# Goldfische richtig im Teich überwintern !!



## ruepelmaus (26. Okt. 2006)

Hallo hier zusammen im Forum,

es ist Herbst und der Winter steht schon fast wieder vor der Tür und ich frage mich, was mache ich mit meinen Goldfischlein’s im Gartenteich.:? 
Hab schon  versucht, hier im Forum  vieles in Erfahrung zubringen, es wurde auch von Profis sehr viel berichtet, doch letztlich,  hat jeder Teich seine Eigenheit.
Vielleicht kann mir jemand einen Rat geben, wie ich es richtig  machen könnte.

Da ich ein Neuling  auf dem  Gebiet der Goldis bin und ich im Frühjahr mir erst den Teich eingebaut hatte, gab es gleich nach kurzer Zeit einige Probleme mit den Goldfischen  in Form  von (Pilzinfektion u. Bakterien). 
Nun steht  das nächste Problem an, die Fische im Teich belassen oder sie in einem großen Aquarium (160 l) im Keller umzuquartieren.
Wie ich schon einmal bereits berichtete, habe ich eine GFK-Fertigteich 1200L, Tiefe etwa 90 cm. (Foto) 
Der Verkäufer im Geschäft saagte mir damals, das er völlig ausreicht, die Goldfische überwintern zulassen.
Doch wenn ich mich nun im Forum so umsehe und  das Teichfreunde berichten, dass ein Teich mindestens 1,0 m bis 1,20 m tief sein soll, habe ich echt Zweifel an meinem Teich.
 Er wird nun gerade nicht 90 cm durchfrieren, aber die Fische brauchen ja auch noch etwas Freiraum um überleben zukönnen. Eisfreihalter – Sprudelstein mit Pumpe, alles wäre vorhanden.
Ich weiß auch gar nicht recht, ob ich das Wasser drin lassen sollte bis ins Frühjahr hinein und  was mit den Wasserpflanzen passieren soll.  Ab in den Keller in einer Wanne damit oder draußen lassen. Habe gehört, dass die Seerosen auch kein Frost vertragen, wobei wir auch im vergangenem Winter stattliche Temperaturen  von -20 bis -22°C hatten. 
Ein Arbeitskollege hat mir geraten, den Teich  im Herbst auszupumpen, zureinigen und anschließend mit Wasser wieder zubefüllen. Weiß aber nicht ob es richtig ist, wegen dem biologischen Gleichgewicht und so.
Das heiß es müsste sich im Frühjahr alles wieder neu bilden, Mikroorganismen usw. und die Fische benötigen wieder eine lange Eingewöhnungsphase.)
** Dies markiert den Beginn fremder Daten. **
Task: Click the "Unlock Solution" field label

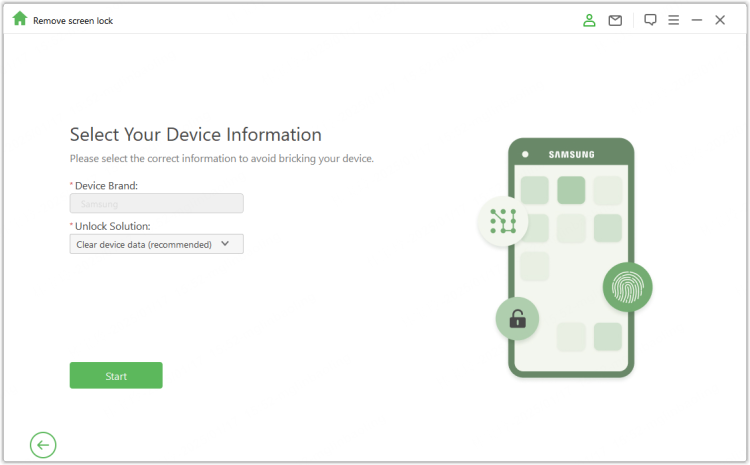Action: [112, 226]
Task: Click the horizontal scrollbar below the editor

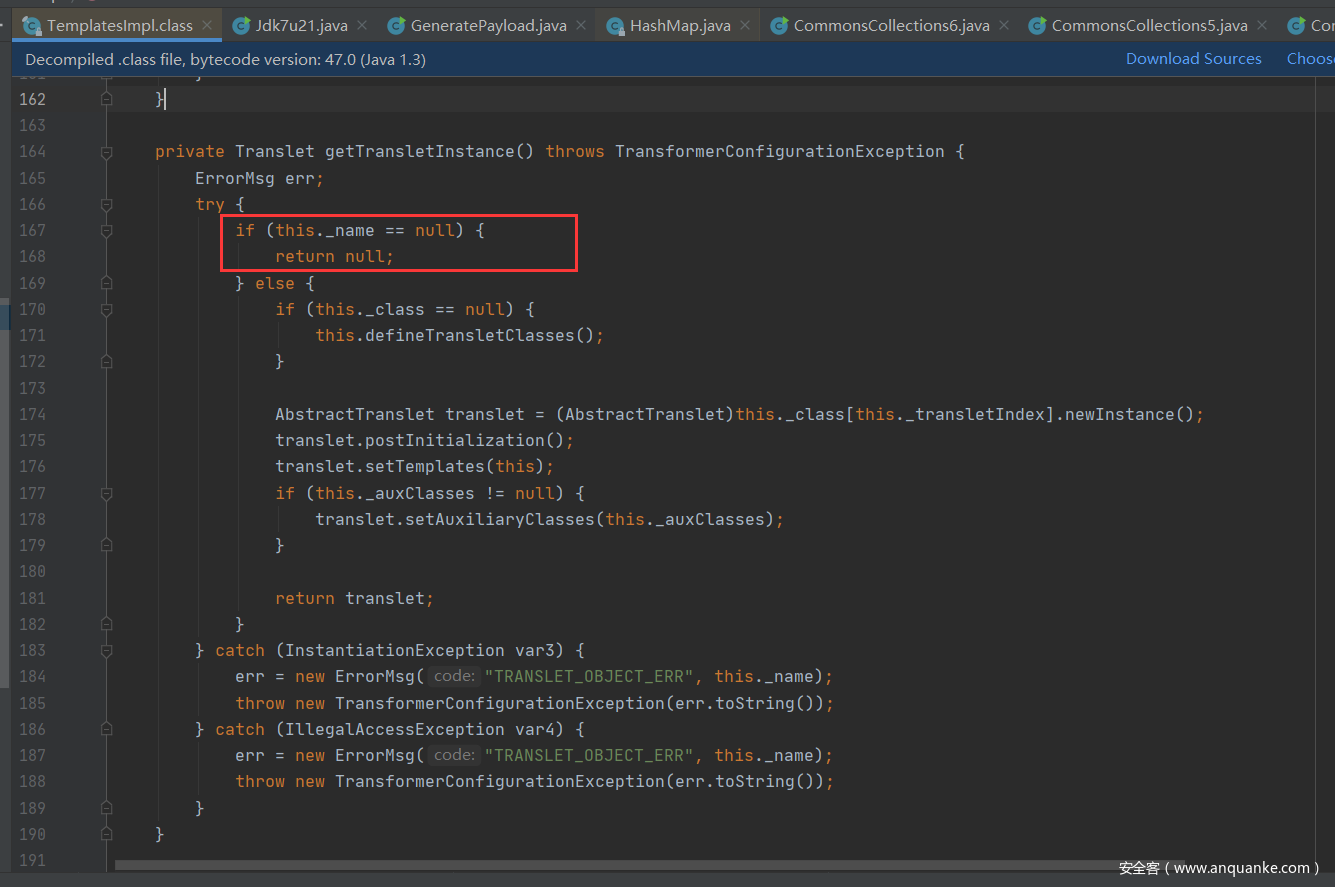Action: pyautogui.click(x=600, y=865)
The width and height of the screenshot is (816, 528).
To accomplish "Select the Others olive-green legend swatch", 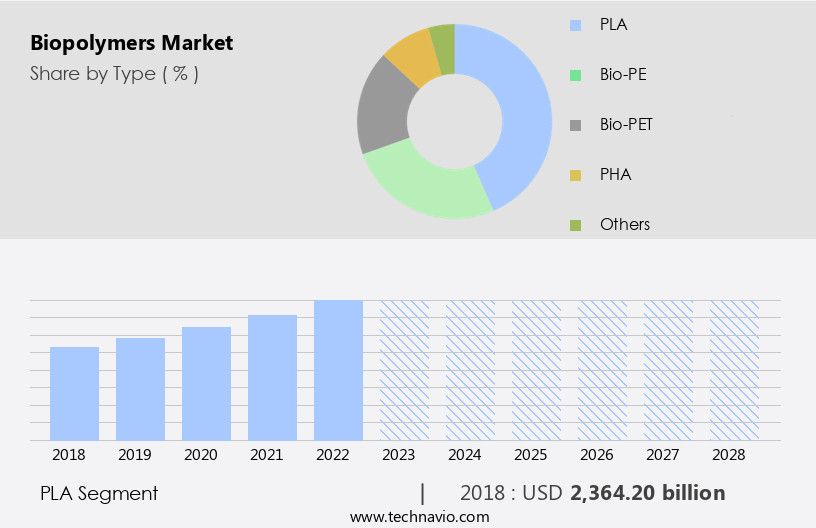I will coord(574,225).
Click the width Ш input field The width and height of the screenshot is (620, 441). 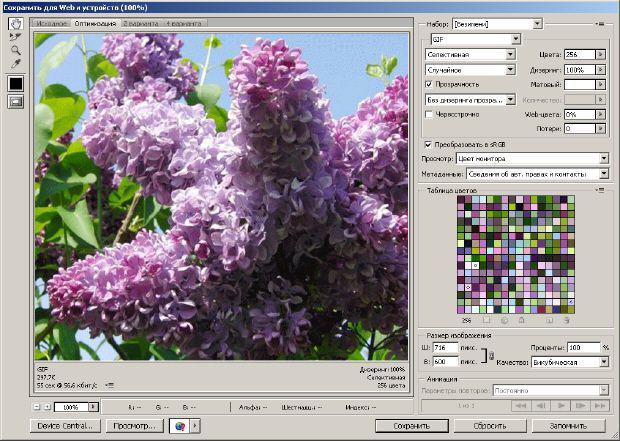445,348
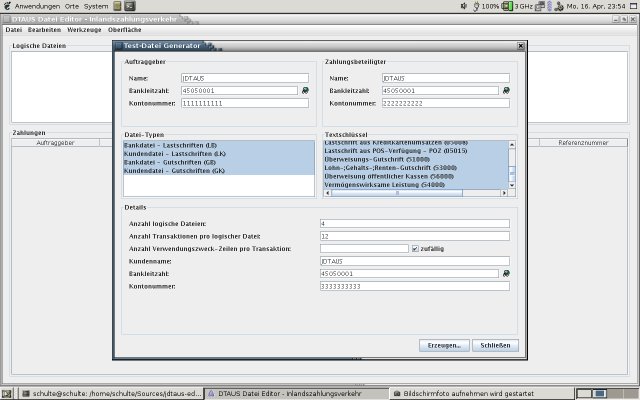640x400 pixels.
Task: Click the Anzahl logische Dateien input field
Action: (x=413, y=223)
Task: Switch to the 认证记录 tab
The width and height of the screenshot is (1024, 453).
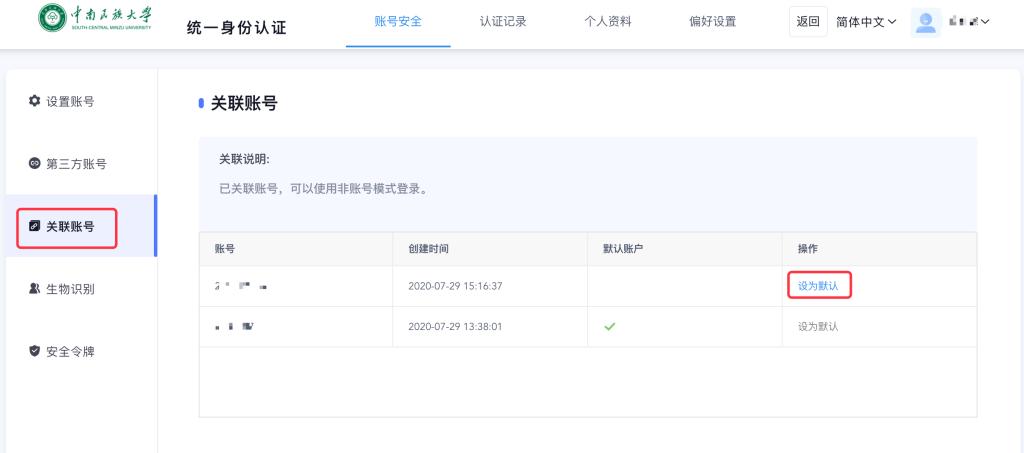Action: pyautogui.click(x=503, y=22)
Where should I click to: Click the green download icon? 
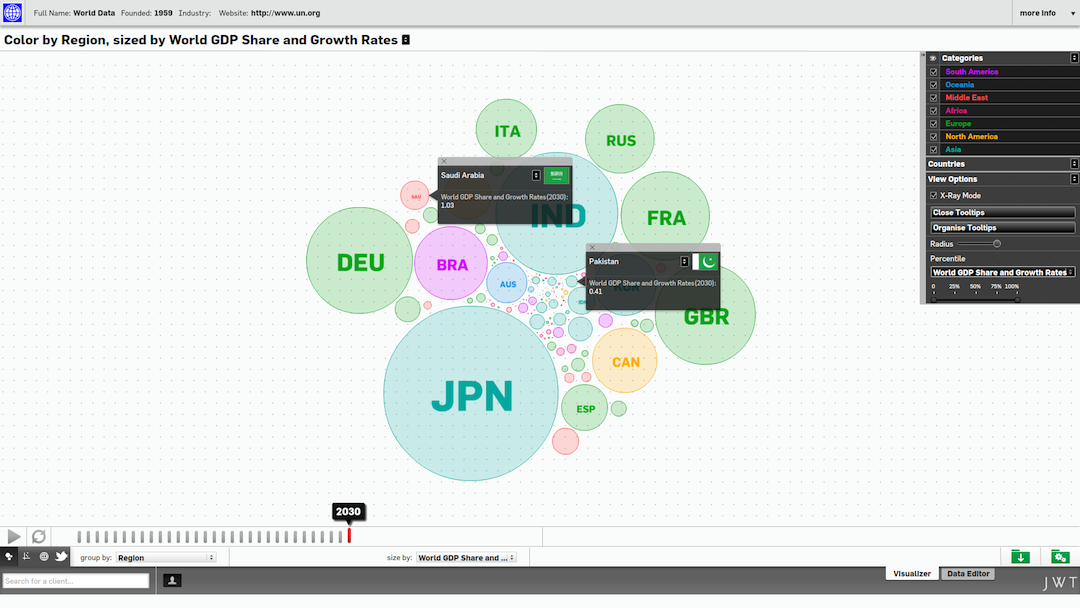pos(1020,557)
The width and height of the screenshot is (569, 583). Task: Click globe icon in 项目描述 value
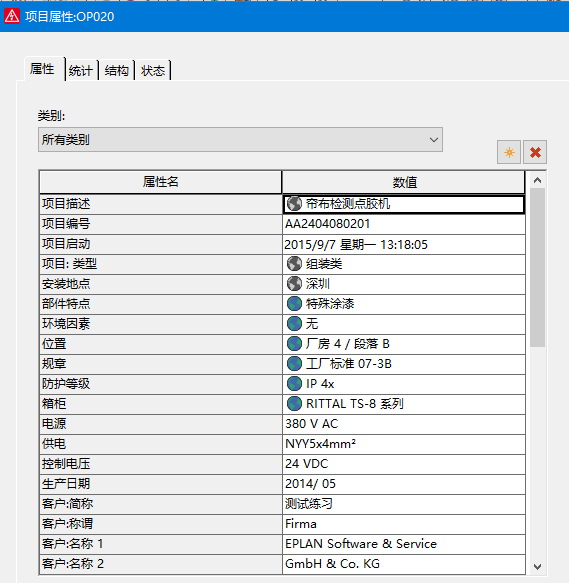pos(294,204)
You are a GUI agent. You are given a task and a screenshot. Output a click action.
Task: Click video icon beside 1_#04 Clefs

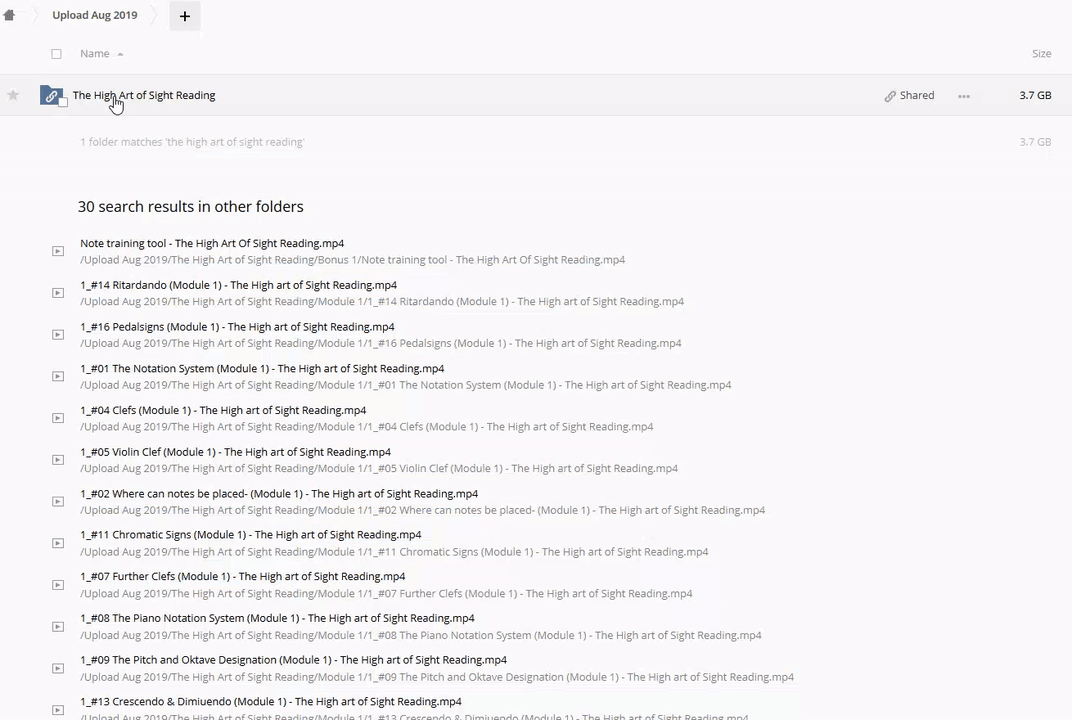(x=58, y=418)
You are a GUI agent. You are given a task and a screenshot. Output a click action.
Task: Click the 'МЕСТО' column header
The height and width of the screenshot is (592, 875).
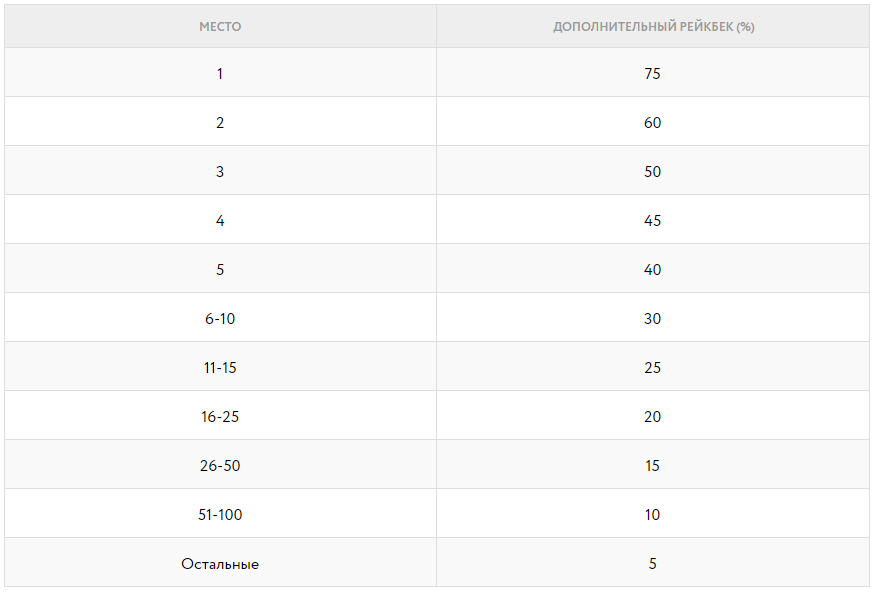click(x=220, y=27)
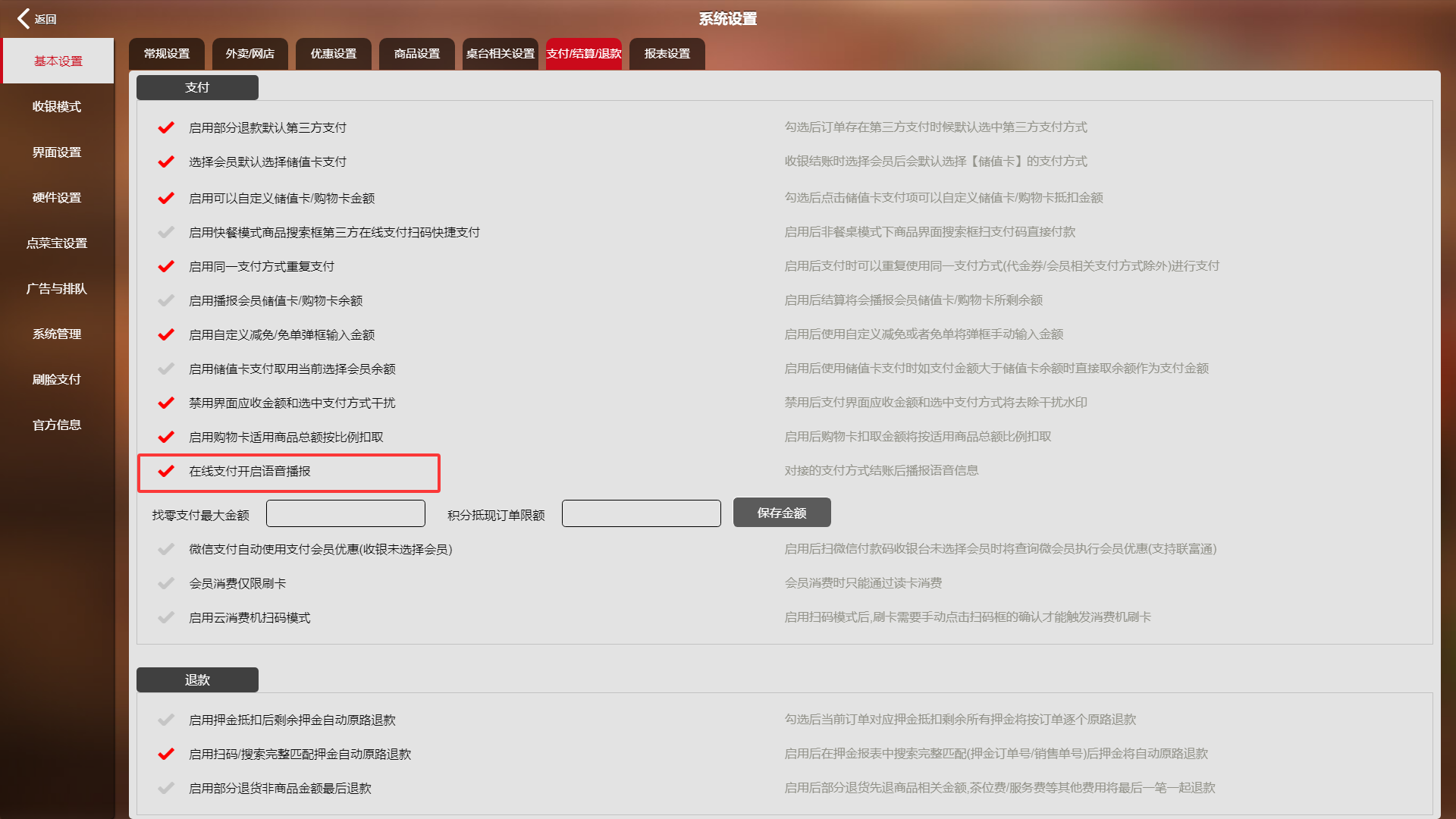Disable 在线支付开启语音播报 option
The width and height of the screenshot is (1456, 819).
coord(166,471)
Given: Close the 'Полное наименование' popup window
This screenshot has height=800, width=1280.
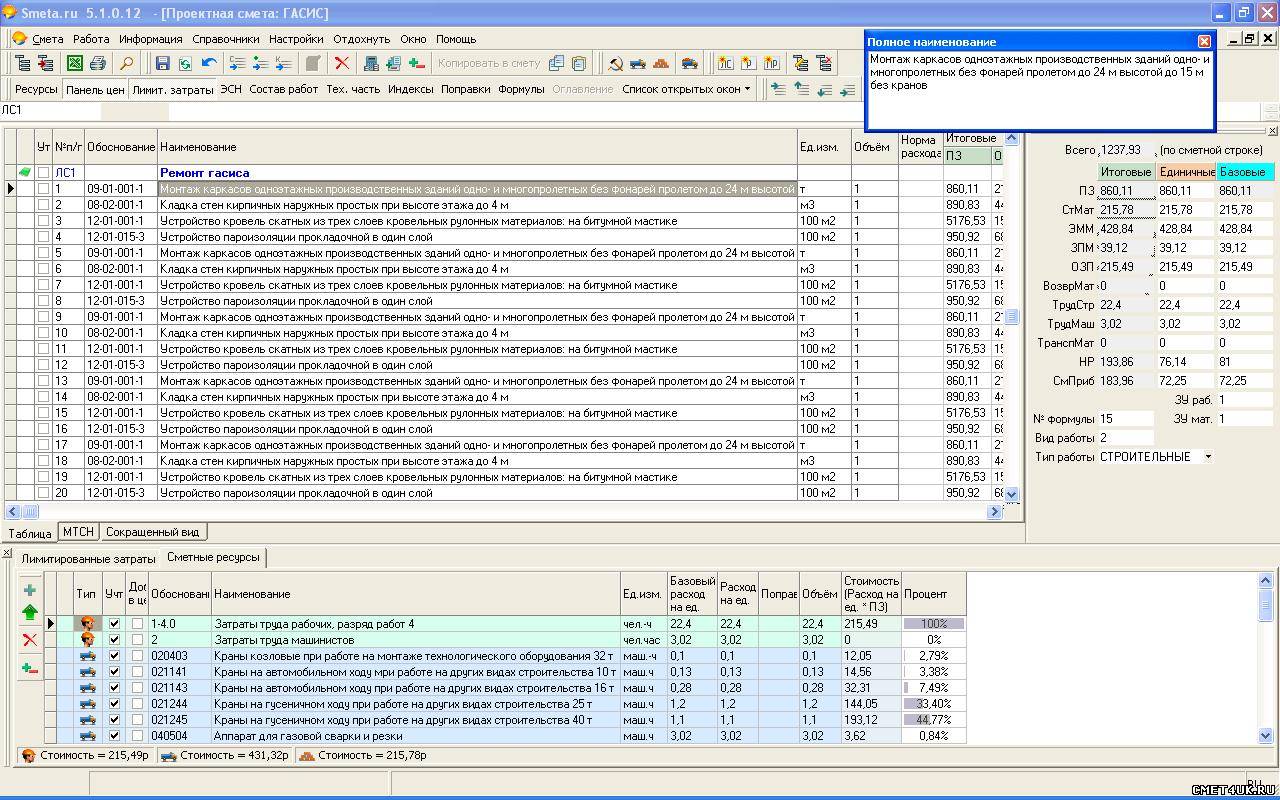Looking at the screenshot, I should (1204, 41).
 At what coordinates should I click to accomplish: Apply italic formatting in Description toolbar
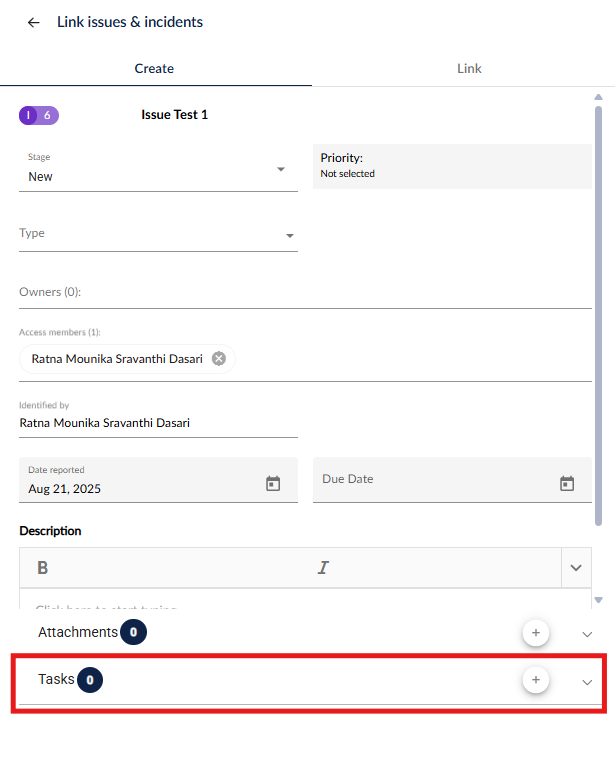coord(323,567)
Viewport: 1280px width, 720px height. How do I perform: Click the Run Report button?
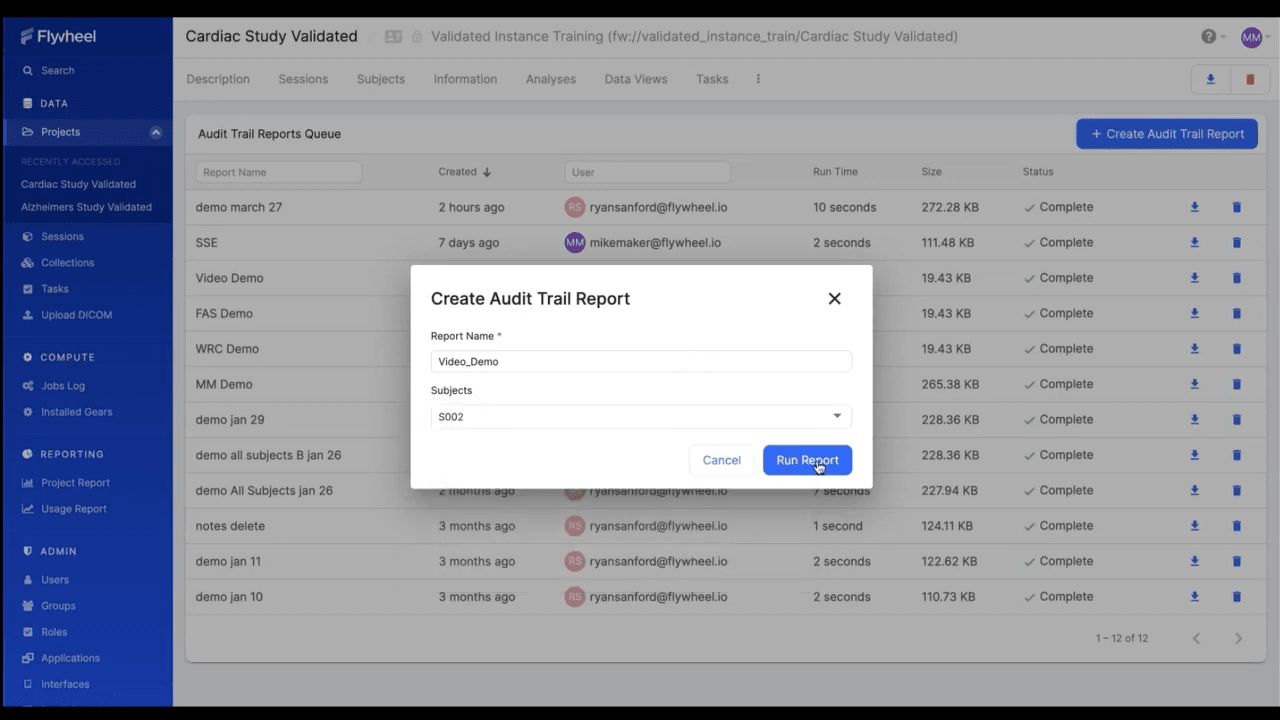point(807,460)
Wäre sehr dankbar für einige Hinweise und Tipp’s von Euch .

Freundlicher Gruß, Roland


----------



## Dr.J (26. Okt. 2006)

*AW: Goldfische richtig im Teich überwintern !!*

Hallo Roland,



> Ein Arbeitskollege hat mir geraten, den Teich im Herbst auszupumpen, zureinigen und anschließend mit Wasser wieder zubefüllen.


Sorry, aber das ist ja der grösste Unsinn, den man machen kann. Auf keinem Fall!!!!!



> Wie ich schon einmal bereits berichtete, habe ich eine GFK-Fertigteich 1200L, Tiefe etwa 90 cm.


Wassertiefe von 90 cm reicht völlig aus. Ich habe nur 70 cm. Ich verwende an der tiefsten Stelle zum Freihalten einen Heizstab, der mit einem Frostwächter gekoppelt ist. Funktioniert prima. 



> Eisfreihalter – Sprudelstein mit Pumpe, alles wäre vorhanden.


Eisfreihalter und Sprudelstein sind auch ok.


----------



## jochen (26. Okt. 2006)

*AW: Goldfische richtig im Teich überwintern !!*

Hey Roland,

Jürgen hat eigentlich schon alles geschrieben, wie du es machen solltest.

Zu den Pflanzen müsstest du schon schreiben, welche du hast.  Die meisten werden den Winter aber überstehen.
Die Seerose kannst du ja um sicher zu gehen tiefer stellen, dann müsste es auch zum überwintern reichen, wenn es nicht gerade eine tropische ist.


----------



## ruepelmaus (27. Okt. 2006)

*AW: Goldfische richtig im Teich überwintern !!*

Hallo Jürgen und  Jochen,

danke erst einmal, dass Ihr Euch so schnell meinem Problem gewidmet habt.  
Es ist schon etwas beruhigend, wenn ich höre, dass mein Teich für die Winterperiode ausreichend ist, in der Tiefe. Mit der Heizung kenne ich mich nicht so aus, muß mich erst einmal  schlau machen was so auf dem Markt angeboten wird. 
Sind das auch solche Matten oder Stäbe wie im Aquarium? Werde sicher im Forum darüber etwas finden.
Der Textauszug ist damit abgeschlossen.